The next most important feature was whether or not "decisionType" was "2," which corresponds to "per curiam (no oral argument)." This may be because unanimous, uncontroversial decisions have allowed a justice to vote in an ideological direction she might not usually take. Decision types "1" ("opinion of the court (orally argued)"), "6" ("per curiam (orally argued)") and "7" ("judgment of the Court (orally argued)") also influenced Ginsburg.
Next we found that whether or not the case had to do with "no merits: writ improperly granted" ("issue" number "90150") or "indigents: US Supreme Court docketing fee" ("issue" number "20360") also influenced Justice Ginsburg's decision. Other variables like lawType ("2" is "constitutional amendment") could give further insight if examined by legal experts.
Please see AutoGenerateFull.py for the main script.
First of course, we imported the databases, in both cases dropping rows where ideological direction is indeterminate. We then dropped columns not used as predictors or target, one-hot encoded the remaining predictors and ran a battery of machine-learning methods for the case-centered data, for each justice individually and then the ensemble method.

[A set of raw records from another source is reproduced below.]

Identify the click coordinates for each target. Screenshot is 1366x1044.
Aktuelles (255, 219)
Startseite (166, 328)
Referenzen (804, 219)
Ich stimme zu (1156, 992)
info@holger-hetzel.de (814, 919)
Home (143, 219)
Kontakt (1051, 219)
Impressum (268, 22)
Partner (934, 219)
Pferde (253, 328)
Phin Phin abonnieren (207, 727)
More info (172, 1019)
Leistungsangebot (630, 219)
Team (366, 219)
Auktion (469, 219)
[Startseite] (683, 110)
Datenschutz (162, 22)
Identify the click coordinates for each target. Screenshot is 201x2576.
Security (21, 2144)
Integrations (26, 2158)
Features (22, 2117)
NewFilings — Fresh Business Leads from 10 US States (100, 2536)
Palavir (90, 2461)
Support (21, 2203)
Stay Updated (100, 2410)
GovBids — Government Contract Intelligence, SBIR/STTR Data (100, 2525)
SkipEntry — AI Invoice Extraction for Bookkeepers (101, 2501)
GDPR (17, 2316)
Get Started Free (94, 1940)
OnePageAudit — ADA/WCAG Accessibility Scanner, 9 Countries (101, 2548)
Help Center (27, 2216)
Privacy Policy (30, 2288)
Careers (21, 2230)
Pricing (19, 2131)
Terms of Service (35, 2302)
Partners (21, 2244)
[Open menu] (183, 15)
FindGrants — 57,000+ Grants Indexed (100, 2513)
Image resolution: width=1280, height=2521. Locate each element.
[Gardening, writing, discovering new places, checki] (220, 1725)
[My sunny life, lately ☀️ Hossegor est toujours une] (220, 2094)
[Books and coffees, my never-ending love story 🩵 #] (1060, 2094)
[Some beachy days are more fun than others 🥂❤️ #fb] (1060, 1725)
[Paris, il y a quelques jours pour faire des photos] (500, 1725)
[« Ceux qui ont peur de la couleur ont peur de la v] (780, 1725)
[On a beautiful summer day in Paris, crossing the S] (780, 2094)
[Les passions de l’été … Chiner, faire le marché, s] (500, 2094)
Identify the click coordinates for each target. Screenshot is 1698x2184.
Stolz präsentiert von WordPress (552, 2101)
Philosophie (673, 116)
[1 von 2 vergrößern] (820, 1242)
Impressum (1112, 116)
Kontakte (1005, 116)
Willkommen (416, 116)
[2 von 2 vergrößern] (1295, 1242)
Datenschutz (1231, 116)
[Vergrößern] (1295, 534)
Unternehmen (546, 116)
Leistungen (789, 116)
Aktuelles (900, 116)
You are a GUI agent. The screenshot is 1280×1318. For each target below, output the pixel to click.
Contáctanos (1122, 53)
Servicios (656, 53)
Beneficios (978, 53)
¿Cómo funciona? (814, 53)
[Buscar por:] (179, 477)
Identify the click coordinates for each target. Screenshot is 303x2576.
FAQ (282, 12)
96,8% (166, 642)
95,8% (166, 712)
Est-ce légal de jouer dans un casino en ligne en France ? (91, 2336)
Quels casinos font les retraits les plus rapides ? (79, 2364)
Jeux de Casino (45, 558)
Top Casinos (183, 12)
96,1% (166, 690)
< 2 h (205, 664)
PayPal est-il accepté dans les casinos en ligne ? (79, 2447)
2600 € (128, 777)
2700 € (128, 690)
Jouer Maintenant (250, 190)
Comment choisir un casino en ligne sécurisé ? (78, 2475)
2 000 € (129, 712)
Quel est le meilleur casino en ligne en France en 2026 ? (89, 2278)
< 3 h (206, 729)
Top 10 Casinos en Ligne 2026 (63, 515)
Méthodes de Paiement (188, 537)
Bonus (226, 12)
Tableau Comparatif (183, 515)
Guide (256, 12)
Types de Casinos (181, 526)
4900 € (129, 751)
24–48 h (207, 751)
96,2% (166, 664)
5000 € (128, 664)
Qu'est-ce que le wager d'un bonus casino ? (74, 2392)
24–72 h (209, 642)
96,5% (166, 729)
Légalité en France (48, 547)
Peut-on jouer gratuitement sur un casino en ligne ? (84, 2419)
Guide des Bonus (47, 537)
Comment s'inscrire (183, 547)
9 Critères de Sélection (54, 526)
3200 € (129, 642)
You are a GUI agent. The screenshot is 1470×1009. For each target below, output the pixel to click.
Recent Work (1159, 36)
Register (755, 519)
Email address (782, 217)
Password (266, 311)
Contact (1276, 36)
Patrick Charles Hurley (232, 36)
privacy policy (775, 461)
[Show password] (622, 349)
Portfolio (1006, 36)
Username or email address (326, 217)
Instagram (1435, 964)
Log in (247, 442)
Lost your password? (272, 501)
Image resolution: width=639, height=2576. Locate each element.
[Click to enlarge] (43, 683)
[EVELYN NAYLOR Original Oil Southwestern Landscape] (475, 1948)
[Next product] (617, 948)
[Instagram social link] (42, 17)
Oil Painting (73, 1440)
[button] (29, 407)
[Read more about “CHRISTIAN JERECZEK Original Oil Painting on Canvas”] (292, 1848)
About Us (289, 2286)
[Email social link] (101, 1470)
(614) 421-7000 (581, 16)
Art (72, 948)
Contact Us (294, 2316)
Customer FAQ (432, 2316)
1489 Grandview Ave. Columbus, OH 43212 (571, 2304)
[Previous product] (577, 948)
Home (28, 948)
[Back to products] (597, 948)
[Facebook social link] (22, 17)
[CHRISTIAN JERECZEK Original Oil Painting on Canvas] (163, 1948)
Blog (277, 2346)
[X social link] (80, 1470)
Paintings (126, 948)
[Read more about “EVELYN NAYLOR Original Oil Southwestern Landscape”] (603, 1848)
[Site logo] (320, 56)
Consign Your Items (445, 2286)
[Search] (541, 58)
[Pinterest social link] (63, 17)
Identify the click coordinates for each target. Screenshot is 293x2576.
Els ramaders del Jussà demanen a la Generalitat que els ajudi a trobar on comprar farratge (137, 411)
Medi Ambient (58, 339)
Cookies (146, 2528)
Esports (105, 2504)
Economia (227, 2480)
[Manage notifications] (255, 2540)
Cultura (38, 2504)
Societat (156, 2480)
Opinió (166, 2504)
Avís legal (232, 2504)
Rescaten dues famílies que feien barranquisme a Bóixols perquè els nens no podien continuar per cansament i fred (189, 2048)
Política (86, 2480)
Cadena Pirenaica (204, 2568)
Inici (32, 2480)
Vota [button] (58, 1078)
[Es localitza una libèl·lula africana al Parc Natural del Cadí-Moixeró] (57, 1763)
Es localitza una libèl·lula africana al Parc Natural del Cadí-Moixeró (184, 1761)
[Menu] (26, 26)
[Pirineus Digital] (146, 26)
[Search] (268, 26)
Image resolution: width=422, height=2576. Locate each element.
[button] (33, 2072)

Records were generated in a text file, showing, for each model run, test and train accuracy, ROC-AUC and log-loss. For the test data, precision, recall and confusion matrix were recorded. For individual-justice models, test and train accuracy, ROC-AUC and log-loss were shown both with default scikit-learn settings an after tuning. The optimal values for hyper-parameters were also noted. These optimal values varied quite a bit by justice, but in general trees needed to be kept shallow (maximum depth of around 10) to avoid overfitting.
These records were reproduced in a CSV output file. For each model we also exported a CSV file with feature importances according to our random-forest classifier, which should be a rich source of further conclusions for this study.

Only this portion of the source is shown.